Wright J, Aldhous M, Franey C, English J, Arendt J.
At two different times of year (spring and autumn) an oral preparation of the pineal neurohormone melatonin, or placebo, was administered to 12 healthy volunteers (10 men and two women in spring: the same group minus one man in autumn) daily at 1700 h for 1 month (spring), or 3 weeks (autumn) using a double-blind cross-over protocol. The daily dose was 2 mg melatonin in 5 ml corn-oil, and placebo consisted of the vehicle only. In spring the anterior pituitary hormones LH, PRL, GH together with T4, cortisol, testosterone and melatonin were measured at 1- to 6-h intervals for 24 h in plasma on the day following the last dose.

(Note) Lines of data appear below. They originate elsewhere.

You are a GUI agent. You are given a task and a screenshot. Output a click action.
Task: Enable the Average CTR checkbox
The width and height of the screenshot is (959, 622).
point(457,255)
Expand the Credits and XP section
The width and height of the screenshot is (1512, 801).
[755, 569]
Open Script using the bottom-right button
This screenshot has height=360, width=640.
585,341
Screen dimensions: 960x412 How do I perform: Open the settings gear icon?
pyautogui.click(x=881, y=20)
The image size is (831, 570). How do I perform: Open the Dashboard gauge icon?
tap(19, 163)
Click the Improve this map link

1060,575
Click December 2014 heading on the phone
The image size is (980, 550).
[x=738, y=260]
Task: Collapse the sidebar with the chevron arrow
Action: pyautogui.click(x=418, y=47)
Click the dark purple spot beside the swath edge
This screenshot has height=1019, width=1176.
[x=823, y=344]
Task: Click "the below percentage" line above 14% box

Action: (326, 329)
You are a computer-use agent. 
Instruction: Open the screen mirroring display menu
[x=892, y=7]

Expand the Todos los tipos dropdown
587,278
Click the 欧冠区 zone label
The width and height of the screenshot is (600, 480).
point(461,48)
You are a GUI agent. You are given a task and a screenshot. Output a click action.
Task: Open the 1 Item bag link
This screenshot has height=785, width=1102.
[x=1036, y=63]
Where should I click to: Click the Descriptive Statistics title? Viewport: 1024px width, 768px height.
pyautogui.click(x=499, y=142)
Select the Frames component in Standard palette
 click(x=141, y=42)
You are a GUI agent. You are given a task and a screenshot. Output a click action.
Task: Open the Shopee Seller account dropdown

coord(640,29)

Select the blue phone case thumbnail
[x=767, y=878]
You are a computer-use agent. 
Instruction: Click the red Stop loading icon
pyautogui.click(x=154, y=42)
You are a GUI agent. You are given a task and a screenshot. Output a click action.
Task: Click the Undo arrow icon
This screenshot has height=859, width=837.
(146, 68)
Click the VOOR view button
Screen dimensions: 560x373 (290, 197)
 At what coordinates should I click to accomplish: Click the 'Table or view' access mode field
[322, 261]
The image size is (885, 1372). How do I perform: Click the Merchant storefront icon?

In autumn PRL, cortisol and melatonin levels were measured on the last day of treatment. Subjective fatigue, mood and sleep records were kept throughout the studies. Melatonin increased early evening fatigue and actual sleep, but had no effect on mood: these results are reported in full elsewhere. Melatonin administration had no effect on the levels or 24-h rhythm of LH, GH, T4, testosterone or cortisol. An earlier fall in the nocturnal PRL was observed on both occasions. Overall PRL levels were higher in spring than in autumn. In five of the subjects, the secretion of endogenous melatonin was advanced by 1-3 h in the presence of exogenous melatonin. These observations suggest that the potential therapeutic use of melatonin as a hypnotic or in the treatment of jet lag is unlikely to be complicated by undesirable endocrine effects."
Abstract:
"The role of melatonin in the regulation of human reproduction remains unclear. In the present study, we examined the influence of exogenous melatonin on pulsatile luteinizing hormone (LH), diurnal rhythm of testosterone, and endogenous melatonin profile in six healthy young adult males. To test the hypothesis that the effect of melatonin on LH or testosterone secretory patterns may be mediated through the benzodiazepine-(BNZ) gamma-amino-butyric acid (GABA) receptor complex, a benzodiazepine receptor antagonist (Flumazenil) was administered. The study design comprised four 10-h (4:00 PM-2:00 AM) testing periods. During each experimental period, subjects were given an oral dose of placebo, or 3 mg melatonin or 10 mg flumazenil, at 5:00 PM, in a randomized, double-blind, partially repeated Latin square design in the following combinations: placebo-placebo, placebo-melatonin, flumazenil-placebo, and flumazenil-melatonin. The following day, serum samples were obtained every 20 min between 4:00 PM and 2:00 AM in a controlled light-dark environment for the determination of LH and melatonin levels. Serum testosterone concentrations were determined every 20 min between 7:00 and 8:00 AM and 7:00 and 8:00 PM. A significant decrease in mean serum LH levels (p < 0.02) was observed in the melatonin-treated groups as compared with placebo-flumazenil groups. There was no change in LH pulse frequency, testosterone levels, or in melatonin onset time and amplitude. No additional effect of flumazenil on LH or testosterone levels was observed. These data indicate that an evening melatonin administration decreases the next-day LH secretion in normal adult males without altering testosterone levels or the endogenous nocturnal melatonin secretory pattern. This effect of melatonin is not mediated through the benzodiazepine-GABA receptor complex."